Collected data entries:
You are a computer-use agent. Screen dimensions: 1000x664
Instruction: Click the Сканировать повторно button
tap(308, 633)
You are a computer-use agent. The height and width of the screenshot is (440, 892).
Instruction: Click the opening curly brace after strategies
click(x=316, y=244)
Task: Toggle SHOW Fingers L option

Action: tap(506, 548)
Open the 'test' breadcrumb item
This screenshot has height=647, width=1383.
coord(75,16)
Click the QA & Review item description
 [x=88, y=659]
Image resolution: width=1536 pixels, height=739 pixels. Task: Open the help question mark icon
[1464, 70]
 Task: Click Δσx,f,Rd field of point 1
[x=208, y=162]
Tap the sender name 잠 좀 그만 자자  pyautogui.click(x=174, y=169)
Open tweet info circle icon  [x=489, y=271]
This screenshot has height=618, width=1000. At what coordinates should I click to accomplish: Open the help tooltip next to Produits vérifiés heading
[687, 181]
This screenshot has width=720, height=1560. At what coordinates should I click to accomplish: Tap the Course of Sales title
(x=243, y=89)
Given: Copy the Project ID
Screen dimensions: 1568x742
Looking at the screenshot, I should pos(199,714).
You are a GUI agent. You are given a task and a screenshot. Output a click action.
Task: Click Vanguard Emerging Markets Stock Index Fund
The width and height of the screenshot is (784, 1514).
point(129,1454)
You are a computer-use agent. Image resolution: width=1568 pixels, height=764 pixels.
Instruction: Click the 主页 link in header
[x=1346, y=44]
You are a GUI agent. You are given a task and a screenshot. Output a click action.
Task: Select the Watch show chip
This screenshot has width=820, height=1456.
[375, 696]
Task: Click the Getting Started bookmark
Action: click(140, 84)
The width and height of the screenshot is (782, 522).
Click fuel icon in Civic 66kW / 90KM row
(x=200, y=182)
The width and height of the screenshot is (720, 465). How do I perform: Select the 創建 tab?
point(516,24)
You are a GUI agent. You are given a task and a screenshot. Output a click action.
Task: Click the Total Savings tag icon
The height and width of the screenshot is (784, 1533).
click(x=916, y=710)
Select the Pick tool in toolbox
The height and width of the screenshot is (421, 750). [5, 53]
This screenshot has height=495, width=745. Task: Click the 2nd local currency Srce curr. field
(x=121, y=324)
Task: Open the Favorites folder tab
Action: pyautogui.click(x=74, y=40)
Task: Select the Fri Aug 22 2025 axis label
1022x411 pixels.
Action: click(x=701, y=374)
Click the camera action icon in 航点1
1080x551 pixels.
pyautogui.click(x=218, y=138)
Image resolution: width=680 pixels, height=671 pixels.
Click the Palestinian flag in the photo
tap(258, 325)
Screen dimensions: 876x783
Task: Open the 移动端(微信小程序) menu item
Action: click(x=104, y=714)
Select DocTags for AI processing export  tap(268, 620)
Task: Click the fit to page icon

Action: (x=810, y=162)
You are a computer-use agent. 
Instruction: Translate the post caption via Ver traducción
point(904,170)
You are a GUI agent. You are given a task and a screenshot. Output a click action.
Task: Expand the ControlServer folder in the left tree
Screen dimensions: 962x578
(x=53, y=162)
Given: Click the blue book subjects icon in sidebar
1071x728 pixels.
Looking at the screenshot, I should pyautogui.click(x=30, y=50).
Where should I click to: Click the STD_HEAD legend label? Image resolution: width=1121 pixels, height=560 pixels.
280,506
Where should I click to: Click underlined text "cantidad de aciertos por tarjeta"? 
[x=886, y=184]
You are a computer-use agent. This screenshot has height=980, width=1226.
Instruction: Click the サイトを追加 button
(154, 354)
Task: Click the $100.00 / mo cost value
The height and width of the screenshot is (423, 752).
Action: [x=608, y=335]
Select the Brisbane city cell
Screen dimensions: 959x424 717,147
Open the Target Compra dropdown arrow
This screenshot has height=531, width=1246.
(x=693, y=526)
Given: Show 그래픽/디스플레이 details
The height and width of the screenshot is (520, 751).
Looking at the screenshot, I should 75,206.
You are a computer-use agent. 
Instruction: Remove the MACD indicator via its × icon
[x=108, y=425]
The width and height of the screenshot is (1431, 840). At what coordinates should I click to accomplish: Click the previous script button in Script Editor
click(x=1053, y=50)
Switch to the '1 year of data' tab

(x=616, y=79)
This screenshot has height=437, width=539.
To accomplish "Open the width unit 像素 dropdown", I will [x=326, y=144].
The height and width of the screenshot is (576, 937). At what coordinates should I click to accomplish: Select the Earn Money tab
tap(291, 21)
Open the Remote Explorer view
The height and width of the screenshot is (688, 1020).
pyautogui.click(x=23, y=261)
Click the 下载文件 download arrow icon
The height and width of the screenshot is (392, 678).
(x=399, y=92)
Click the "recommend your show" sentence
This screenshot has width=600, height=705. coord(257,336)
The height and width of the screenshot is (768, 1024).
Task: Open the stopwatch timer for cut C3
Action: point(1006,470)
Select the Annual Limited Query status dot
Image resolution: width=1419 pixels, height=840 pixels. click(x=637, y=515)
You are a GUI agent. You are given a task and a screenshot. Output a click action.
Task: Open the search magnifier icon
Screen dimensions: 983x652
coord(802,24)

EXERCISE →
Set down each entry again, exactly as written.

EXERCISE SOLUTION →
You are a computer-use agent. Screen dimensions: 1000x664
Instruction: Click the Сканировать повторно button
tap(308, 633)
You are a computer-use agent. The height and width of the screenshot is (440, 892).
Instruction: Click the opening curly brace after strategies
click(x=316, y=244)
Task: Toggle SHOW Fingers L option

Action: tap(506, 548)
Open the 'test' breadcrumb item
This screenshot has height=647, width=1383.
coord(75,16)
Click the QA & Review item description
 [x=88, y=659]
Image resolution: width=1536 pixels, height=739 pixels. Task: Open the help question mark icon
[1464, 70]
 Task: Click Δσx,f,Rd field of point 1
[x=208, y=162]
Tap the sender name 잠 좀 그만 자자  pyautogui.click(x=174, y=169)
Open tweet info circle icon  [x=489, y=271]
This screenshot has height=618, width=1000. At what coordinates should I click to accomplish: Open the help tooltip next to Produits vérifiés heading
[687, 181]
This screenshot has width=720, height=1560. At what coordinates should I click to accomplish: Tap the Course of Sales title
(x=243, y=89)
Given: Copy the Project ID
Screen dimensions: 1568x742
Looking at the screenshot, I should pos(199,714).
You are a GUI agent. You are given a task and a screenshot. Output a click action.
Task: Click Vanguard Emerging Markets Stock Index Fund
The width and height of the screenshot is (784, 1514).
point(129,1454)
You are a computer-use agent. Image resolution: width=1568 pixels, height=764 pixels.
Instruction: Click the 主页 link in header
[x=1346, y=44]
You are a GUI agent. You are given a task and a screenshot. Output a click action.
Task: Select the Watch show chip
This screenshot has width=820, height=1456.
[375, 696]
Task: Click the Getting Started bookmark
Action: click(140, 84)
The width and height of the screenshot is (782, 522).
Click fuel icon in Civic 66kW / 90KM row
(x=200, y=182)
The width and height of the screenshot is (720, 465). How do I perform: Select the 創建 tab?
point(516,24)
You are a GUI agent. You are given a task and a screenshot. Output a click action.
Task: Click the Total Savings tag icon
The height and width of the screenshot is (784, 1533).
click(x=916, y=710)
Select the Pick tool in toolbox
The height and width of the screenshot is (421, 750). [5, 53]
This screenshot has height=495, width=745. Task: Click the 2nd local currency Srce curr. field
(x=121, y=324)
Task: Open the Favorites folder tab
Action: pyautogui.click(x=74, y=40)
Task: Select the Fri Aug 22 2025 axis label
1022x411 pixels.
Action: click(x=701, y=374)
Click the camera action icon in 航点1
1080x551 pixels.
pyautogui.click(x=218, y=138)
Image resolution: width=680 pixels, height=671 pixels.
Click the Palestinian flag in the photo
tap(258, 325)
Screen dimensions: 876x783
Task: Open the 移动端(微信小程序) menu item
Action: click(x=104, y=714)
Select DocTags for AI processing export  tap(268, 620)
Task: Click the fit to page icon

Action: (x=810, y=162)
You are a computer-use agent. 
Instruction: Translate the post caption via Ver traducción
point(904,170)
You are a GUI agent. You are given a task and a screenshot. Output a click action.
Task: Expand the ControlServer folder in the left tree
Screen dimensions: 962x578
(x=53, y=162)
Given: Click the blue book subjects icon in sidebar
1071x728 pixels.
Looking at the screenshot, I should pyautogui.click(x=30, y=50).
Where should I click to: Click the STD_HEAD legend label? Image resolution: width=1121 pixels, height=560 pixels.
280,506
Where should I click to: Click underlined text "cantidad de aciertos por tarjeta"? 
[x=886, y=184]
You are a computer-use agent. This screenshot has height=980, width=1226.
Instruction: Click the サイトを追加 button
(154, 354)
Task: Click the $100.00 / mo cost value
The height and width of the screenshot is (423, 752).
Action: [x=608, y=335]
Select the Brisbane city cell
Screen dimensions: 959x424 717,147
Open the Target Compra dropdown arrow
This screenshot has height=531, width=1246.
(x=693, y=526)
Given: Show 그래픽/디스플레이 details
The height and width of the screenshot is (520, 751).
Looking at the screenshot, I should 75,206.
You are a computer-use agent. 
Instruction: Remove the MACD indicator via its × icon
[x=108, y=425]
The width and height of the screenshot is (1431, 840). At what coordinates should I click to accomplish: Click the previous script button in Script Editor
click(x=1053, y=50)
Switch to the '1 year of data' tab

(x=616, y=79)
This screenshot has height=437, width=539.
To accomplish "Open the width unit 像素 dropdown", I will [x=326, y=144].
The height and width of the screenshot is (576, 937). At what coordinates should I click to accomplish: Select the Earn Money tab
tap(291, 21)
Open the Remote Explorer view
The height and width of the screenshot is (688, 1020).
pyautogui.click(x=23, y=261)
Click the 下载文件 download arrow icon
The height and width of the screenshot is (392, 678).
(x=399, y=92)
Click the "recommend your show" sentence
This screenshot has width=600, height=705. coord(257,336)
The height and width of the screenshot is (768, 1024).
Task: Open the stopwatch timer for cut C3
Action: point(1006,470)
Select the Annual Limited Query status dot
Image resolution: width=1419 pixels, height=840 pixels. click(x=637, y=515)
You are a GUI agent. You are given a task and a screenshot. Output a click action.
Task: Open the search magnifier icon
Screen dimensions: 983x652
coord(802,24)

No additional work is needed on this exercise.